Ireproduced it on Ubuntu 8.04
Comment 5 Jan Becicka 2008-06-26 15:24:28 UTC
Jirko, can you reproduce it?
Comment 6 Jan Becicka 2008-06-26 15:26:17 UTC
rashid, is /home/tester/.netbeans/dev/var/cache/index/0.8/s17/refs accessible?
Comment 7 Rashid Urusov 2008-06-26 17:00:01 UTC
There are not folder /home/tester/.netbeans/dev/var/cache/index/0.8/s17 on my computer.
The last one in /home/tester/.netbeans/dev/var/cache/index/0.8 directory is s12.
Comment 8 Jan Lahoda 2008-06-26 18:36:35 UTC
Seems like a duplicate of issue #129931 - too many opened files.
Comment 9 Jiri Sedlacek 2008-06-26 20:56:45 UTC
Doesn't seem to be caused by the profiler, it just uses ClassIndex.getElements(ElementHandle, Set, Set) API call which
shouldn't throw such exception. Reassigning.
Comment 10 Jan Lahoda 2008-06-26 21:13:58 UTC
The root cause, IMO, is that there are too many opened files - see the first attached messages.log (and issue #129931).
I doubt there is anything reasonable that the Java infra could do about this (even if this exception would be
suppressed, it is not possible to return correct results, and other parts of the IDE would still suffer from not enough
file descriptors. Moreover, this would be only masquerading the real problem in this case.)
Comment 11 Jan Lahoda 2008-06-26 21:33:35 UTC
BTW: given that issue #129931 was waived for NB6.1, I do not think this should be considered a 6.5M1 stopper.
Comment 12 Jiri Sedlacek 2008-06-26 21:42:00 UTC
Sorry for not reading the log files carefully - you're right, too many open files may have been the root cause of the
problem. Marking as duplicate of Issue 129931, increasing the limit of open files should work as a workaround.

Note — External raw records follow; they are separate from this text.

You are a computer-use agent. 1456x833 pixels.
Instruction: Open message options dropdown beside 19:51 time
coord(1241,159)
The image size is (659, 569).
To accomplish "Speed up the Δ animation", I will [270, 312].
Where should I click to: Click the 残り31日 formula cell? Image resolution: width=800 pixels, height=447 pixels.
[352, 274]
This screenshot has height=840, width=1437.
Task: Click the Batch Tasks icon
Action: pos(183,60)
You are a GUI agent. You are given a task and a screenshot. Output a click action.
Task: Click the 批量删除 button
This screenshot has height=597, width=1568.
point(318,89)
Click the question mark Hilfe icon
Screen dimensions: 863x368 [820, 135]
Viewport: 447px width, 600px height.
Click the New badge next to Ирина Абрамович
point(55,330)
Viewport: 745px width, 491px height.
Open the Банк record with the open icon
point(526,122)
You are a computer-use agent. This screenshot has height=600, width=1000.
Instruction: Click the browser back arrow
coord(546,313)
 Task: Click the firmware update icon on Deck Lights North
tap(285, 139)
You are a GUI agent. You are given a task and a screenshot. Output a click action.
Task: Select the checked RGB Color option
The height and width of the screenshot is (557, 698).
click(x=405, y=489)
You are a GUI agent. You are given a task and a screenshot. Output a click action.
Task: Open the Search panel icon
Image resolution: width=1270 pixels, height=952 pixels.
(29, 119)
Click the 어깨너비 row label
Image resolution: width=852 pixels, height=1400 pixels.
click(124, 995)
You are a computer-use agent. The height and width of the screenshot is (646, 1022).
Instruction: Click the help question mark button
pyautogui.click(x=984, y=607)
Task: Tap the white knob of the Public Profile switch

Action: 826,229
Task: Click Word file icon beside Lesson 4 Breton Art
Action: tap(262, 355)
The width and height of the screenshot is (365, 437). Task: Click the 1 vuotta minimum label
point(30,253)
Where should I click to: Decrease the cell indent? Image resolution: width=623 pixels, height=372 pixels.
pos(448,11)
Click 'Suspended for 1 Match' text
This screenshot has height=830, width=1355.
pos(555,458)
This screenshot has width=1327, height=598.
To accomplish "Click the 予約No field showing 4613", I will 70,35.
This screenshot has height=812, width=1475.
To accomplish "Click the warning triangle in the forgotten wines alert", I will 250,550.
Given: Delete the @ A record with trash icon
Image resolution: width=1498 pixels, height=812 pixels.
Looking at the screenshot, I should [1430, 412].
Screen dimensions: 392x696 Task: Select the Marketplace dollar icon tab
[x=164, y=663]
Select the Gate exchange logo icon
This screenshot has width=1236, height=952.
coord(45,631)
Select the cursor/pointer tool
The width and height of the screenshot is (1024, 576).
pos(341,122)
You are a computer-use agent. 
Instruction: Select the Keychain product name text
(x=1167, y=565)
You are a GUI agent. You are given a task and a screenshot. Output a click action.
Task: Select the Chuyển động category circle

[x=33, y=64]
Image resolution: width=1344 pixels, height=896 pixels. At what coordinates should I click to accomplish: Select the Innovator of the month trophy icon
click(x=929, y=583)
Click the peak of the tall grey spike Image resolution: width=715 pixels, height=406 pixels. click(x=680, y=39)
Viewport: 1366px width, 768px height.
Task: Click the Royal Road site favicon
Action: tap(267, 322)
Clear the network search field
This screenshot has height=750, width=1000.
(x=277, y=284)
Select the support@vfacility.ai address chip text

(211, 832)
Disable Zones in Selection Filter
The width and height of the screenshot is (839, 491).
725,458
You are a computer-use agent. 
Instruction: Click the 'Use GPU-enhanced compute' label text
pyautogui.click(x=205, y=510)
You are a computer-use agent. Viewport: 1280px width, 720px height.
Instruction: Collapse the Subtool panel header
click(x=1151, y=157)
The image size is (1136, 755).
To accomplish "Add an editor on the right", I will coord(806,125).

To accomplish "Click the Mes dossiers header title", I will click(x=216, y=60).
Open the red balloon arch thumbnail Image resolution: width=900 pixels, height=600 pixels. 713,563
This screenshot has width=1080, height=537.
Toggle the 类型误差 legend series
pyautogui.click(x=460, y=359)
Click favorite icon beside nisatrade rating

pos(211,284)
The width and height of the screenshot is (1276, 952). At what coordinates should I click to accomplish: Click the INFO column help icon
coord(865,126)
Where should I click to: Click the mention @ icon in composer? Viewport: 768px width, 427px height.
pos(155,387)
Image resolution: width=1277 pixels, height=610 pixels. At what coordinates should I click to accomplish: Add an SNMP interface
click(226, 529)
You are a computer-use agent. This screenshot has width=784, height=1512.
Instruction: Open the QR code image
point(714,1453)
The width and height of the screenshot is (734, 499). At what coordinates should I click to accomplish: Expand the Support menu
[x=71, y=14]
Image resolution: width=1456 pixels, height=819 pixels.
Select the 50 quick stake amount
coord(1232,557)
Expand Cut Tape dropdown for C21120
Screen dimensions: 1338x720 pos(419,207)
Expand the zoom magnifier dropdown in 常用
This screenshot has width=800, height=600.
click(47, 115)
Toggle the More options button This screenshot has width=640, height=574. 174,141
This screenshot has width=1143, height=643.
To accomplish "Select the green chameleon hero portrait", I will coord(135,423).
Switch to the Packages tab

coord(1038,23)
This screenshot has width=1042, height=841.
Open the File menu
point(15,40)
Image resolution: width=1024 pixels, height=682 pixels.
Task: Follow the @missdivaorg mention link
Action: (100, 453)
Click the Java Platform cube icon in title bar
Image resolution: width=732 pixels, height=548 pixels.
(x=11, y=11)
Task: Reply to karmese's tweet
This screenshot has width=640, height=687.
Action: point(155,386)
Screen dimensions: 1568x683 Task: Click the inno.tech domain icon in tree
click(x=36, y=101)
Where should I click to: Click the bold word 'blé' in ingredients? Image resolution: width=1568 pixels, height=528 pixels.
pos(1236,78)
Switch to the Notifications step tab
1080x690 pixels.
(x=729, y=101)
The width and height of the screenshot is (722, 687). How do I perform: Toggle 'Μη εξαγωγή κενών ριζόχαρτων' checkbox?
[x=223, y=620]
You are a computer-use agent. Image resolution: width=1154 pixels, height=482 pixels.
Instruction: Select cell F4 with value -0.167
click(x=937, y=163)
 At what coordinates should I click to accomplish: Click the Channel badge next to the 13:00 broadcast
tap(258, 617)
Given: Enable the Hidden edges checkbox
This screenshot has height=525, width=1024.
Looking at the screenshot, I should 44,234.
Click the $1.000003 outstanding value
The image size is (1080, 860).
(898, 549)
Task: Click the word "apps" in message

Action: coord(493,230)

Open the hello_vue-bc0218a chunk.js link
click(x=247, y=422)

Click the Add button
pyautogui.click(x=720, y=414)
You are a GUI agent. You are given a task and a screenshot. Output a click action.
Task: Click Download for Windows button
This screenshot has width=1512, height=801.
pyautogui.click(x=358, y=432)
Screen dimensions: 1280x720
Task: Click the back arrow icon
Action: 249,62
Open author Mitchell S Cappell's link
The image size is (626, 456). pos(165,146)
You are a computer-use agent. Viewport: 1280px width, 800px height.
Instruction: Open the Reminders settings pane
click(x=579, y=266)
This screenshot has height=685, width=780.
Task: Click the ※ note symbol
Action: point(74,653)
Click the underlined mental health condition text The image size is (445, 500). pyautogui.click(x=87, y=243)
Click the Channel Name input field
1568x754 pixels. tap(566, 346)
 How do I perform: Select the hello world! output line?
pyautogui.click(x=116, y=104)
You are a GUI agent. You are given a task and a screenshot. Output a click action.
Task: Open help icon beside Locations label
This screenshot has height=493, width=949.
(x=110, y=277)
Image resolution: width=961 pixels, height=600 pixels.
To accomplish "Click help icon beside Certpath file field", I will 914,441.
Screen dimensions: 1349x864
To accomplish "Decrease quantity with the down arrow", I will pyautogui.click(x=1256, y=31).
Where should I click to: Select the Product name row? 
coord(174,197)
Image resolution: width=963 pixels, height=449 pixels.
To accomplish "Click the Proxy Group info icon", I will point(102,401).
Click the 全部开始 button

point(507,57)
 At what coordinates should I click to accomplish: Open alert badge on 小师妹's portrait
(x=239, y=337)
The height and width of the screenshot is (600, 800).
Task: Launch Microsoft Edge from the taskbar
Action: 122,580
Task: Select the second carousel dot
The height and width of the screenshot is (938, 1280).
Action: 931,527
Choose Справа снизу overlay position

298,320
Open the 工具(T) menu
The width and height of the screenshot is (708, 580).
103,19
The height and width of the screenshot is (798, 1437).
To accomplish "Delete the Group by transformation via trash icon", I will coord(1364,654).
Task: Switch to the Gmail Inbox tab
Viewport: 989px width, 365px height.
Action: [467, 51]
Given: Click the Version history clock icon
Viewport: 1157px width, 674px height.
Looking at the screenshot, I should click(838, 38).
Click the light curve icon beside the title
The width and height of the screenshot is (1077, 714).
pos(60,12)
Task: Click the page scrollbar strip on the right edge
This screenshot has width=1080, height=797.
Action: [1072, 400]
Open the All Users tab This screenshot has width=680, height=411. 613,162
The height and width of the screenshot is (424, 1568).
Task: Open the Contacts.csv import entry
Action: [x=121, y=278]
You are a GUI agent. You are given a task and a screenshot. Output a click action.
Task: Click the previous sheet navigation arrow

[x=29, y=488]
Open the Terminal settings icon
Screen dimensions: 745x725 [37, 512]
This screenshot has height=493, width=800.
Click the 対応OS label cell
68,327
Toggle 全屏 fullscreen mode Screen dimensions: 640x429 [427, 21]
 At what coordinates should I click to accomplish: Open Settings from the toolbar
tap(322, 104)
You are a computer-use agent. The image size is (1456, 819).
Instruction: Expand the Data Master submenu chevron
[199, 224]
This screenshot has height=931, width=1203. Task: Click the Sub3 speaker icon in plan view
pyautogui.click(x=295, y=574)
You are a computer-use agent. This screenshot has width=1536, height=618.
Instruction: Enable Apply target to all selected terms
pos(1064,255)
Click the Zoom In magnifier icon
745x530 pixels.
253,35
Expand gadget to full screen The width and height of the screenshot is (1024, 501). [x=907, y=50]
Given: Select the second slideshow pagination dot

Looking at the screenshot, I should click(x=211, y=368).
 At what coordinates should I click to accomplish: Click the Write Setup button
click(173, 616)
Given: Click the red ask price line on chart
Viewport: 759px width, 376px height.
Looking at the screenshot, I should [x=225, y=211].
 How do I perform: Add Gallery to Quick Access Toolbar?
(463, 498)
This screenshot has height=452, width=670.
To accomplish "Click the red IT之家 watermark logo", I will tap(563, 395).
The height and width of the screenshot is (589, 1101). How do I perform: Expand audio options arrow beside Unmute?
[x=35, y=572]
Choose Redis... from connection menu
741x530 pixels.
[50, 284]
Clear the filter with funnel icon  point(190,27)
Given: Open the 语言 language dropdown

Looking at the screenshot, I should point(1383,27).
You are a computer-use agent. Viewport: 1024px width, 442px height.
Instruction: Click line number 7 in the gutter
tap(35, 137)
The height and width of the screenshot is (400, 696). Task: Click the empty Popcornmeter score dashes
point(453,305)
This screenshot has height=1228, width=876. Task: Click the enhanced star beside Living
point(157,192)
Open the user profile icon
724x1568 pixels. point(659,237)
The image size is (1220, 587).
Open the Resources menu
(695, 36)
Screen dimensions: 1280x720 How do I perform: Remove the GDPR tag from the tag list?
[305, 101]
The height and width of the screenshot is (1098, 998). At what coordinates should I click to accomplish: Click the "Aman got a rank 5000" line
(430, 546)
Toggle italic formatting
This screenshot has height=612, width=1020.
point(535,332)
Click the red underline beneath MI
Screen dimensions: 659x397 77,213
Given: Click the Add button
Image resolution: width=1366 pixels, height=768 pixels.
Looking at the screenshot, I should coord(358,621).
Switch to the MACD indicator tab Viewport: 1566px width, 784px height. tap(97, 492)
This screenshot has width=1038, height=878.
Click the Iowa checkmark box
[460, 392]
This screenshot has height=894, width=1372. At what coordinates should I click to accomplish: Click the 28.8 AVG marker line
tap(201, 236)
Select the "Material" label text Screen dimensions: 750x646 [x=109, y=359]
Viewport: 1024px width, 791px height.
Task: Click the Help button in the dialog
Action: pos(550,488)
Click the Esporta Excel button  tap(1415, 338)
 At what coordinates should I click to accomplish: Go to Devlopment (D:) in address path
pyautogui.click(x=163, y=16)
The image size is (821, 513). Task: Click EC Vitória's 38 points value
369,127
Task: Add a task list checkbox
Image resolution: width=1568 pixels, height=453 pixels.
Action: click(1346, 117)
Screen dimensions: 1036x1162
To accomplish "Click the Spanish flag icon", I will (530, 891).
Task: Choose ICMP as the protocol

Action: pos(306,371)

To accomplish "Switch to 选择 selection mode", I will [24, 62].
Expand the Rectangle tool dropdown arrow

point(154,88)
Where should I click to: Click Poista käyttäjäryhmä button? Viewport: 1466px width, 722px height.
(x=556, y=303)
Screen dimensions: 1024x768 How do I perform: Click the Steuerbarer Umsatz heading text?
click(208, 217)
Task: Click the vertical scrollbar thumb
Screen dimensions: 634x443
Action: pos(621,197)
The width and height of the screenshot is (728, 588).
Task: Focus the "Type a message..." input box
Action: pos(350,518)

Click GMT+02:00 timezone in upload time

Anyway, AFAIK the profiler cannot check or control current open files usage, it just uses public API which doesn't
describe any dependency on number of opened files. And since any other code could experience exactly the same problem
using this API call, I don't think it's a profiler bug.

If the java infrastructure uses large queries which could cause such problems, it should somehow solve it or at least
mention it in API docs and provide sample solutions how to avoid or process it.

Also, are sure that trying to access a non-existing folder which throws an IOException in org.apache.lucene library is
the same case as accessing an existing file which is just not available because too many files are already open? Just an
idea not to mask some other problem...

*** This issue has been marked as a duplicate of 129931 ***
Comment 13 Jan Lahoda 2008-06-27 10:06:38 UTC
I have added an analysis to issue #129931.

>Anyway, AFAIK the profiler cannot check or control current open files usage, it just uses public API which doesn't
>describe any dependency on number of opened files. And since any other code could experience exactly the same problem
>using this API call, I don't think it's a profiler bug.

Not sure which API call you mean - the profiler seems to be trying to keep 978 files open at the same time (see my
comment in issue #129331). I do not think this is reasonable.

>If the java infrastructure uses large queries which could cause such problems, it should somehow solve it or at least
>mention it in API docs and provide sample solutions how to avoid or process it.

It is true that the Java infra is keeping quite a few files open (~288 in my development IDE), but I am not aware this
would be causing any problems in any case, except profiling.

>Also, are sure that trying to access a non-existing folder which throws an IOException in org.apache.lucene library is
>the same case as accessing an existing file which is just not available because too many files are already open? Just
>an idea not to mask some other problem...

Likely, the cache directory was not created due to the Too many opened files problem. We could throw an exception
sooner, but this would only help to identify the problem sooner, not to solve it, IMO.
Comment 14 Jan Lahoda 2008-06-27 10:10:07 UTC
Oops, the second reference to an issue should be: issue #129931.